L’utilisation de bupivacaïne, (notamment par voie péridurale) chez les patients traités au long cours par vérapamil doit être évitée en raison de la survenue d’hypotension ou de bradycardie (grade C). L’utilisation de lidocaïne semble alors préférable pour toute ALR, bien que l’association diltiazem ou vérapamil et lidocaïne puisse augmenter de façon expérimentale la toxicité cardiaque de la lidocaïne (grade B). Il ne semble pas exister d’interactions néfastes entre la bupivacaïne et les dihydropyridines.
Le chlorure de calcium s’oppose aux effets inotropes négatifs du vérapamil mais pas aux effets bathmotropes négatifs induits par l’association halogénésvérapamil.
Les inhibiteurs calciques ralentissent les mouvements de potassium intracellulaire. Il existe donc un risque théorique d’hyperkaliémie dans ce contexte notamment après apport de potassium exogène ou transfusion sanguine.
Le vérapamil mais aussi la nifédipine potentialisent expérimentalement les effets bloquants neuro-musculaires des curares dépolarisants et non-dépolarisants. L’antagonisation du bloc neuro-musculaire pourrait être rendue partiellement inefficace en raison de la réduction de libération présynaptique d’acétylcholine due à
l’administration d’inhibiteurs calciques. Cependant, ces interactions ne semblent pas pertinentes en pratique clinique.

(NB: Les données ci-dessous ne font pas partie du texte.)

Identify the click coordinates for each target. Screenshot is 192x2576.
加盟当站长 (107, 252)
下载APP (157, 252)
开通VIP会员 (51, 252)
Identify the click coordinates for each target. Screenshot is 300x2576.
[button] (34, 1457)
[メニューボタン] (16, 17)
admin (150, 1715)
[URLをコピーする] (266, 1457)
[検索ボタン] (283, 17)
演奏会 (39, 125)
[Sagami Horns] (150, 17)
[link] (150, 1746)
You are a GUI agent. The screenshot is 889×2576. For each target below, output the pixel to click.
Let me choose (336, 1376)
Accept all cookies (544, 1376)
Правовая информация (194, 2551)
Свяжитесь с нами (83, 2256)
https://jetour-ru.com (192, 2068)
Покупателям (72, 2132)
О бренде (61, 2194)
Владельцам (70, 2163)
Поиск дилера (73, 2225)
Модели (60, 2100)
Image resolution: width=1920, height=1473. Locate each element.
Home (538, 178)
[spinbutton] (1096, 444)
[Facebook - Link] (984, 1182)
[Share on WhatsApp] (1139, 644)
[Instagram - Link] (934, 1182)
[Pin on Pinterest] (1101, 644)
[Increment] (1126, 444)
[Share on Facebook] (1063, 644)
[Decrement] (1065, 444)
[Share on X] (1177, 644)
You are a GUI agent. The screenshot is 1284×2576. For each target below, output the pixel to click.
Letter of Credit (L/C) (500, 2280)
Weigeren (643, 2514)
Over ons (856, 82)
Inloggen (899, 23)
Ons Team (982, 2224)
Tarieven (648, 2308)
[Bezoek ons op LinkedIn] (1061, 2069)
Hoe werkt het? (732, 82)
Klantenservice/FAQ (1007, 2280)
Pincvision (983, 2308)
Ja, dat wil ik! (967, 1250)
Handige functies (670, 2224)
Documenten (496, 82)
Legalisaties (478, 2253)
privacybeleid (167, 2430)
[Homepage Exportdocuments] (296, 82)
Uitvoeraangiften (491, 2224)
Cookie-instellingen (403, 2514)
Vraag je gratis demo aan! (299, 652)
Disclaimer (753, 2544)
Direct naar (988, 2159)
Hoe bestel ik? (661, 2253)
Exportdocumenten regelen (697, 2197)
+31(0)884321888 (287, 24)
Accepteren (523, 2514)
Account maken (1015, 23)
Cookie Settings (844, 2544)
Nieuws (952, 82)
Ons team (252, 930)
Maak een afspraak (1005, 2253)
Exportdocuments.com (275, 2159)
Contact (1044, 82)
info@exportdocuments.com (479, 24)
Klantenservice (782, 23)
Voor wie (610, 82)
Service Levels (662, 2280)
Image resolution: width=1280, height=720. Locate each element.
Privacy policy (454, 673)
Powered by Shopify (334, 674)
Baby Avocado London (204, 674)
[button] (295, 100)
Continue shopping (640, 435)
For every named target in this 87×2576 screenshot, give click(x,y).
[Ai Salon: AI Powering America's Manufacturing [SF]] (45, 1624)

Les dihydropyridines administrées avant l’induction anesthésique préservent la contractilité myocardique, permettent un contrôle tensionnel lors de l’intubation et de l’incision. Cependant, elles induisent une vasodilatation systémique responsable de l’activation du baroréflexe et d’une tachycardie compensatrice, pouvant être potentiellement à l’origine d’une ischémie myocardique postopératoire chez les patients à risque coronarien. Aucune interaction médicamenteuse vraie n’est retrouvée avec les morphiniques.
Proposer une stratégie d’arrêt, de maintien et/ou de substitution
La poursuite d’un traitement par inhibiteur calcique, à visée antiarythmique ou antihypertensive, durant la période périopératoire est actuellement recommandée (grade C).
Proposer une technique d’anesthésie et d’analgésie adaptée
L’anesthésie générale n’est en aucun cas spécifique. Il convient de surveiller étroitement l’hémodynamique (fréquence cardiaque, pression artérielle), et d’optimiser la volémie.
Proposer une stratégie de reprise du traitement
Elle est orale dans la plupart des cas dès le premier jour postopératoire. En cas d’impossibilité de la voie orale, le recours à la nicardipine en cas de poussée hypertensive ou au diltiazem IV en cas d’arythmie supra-ventriculaire peut être licite.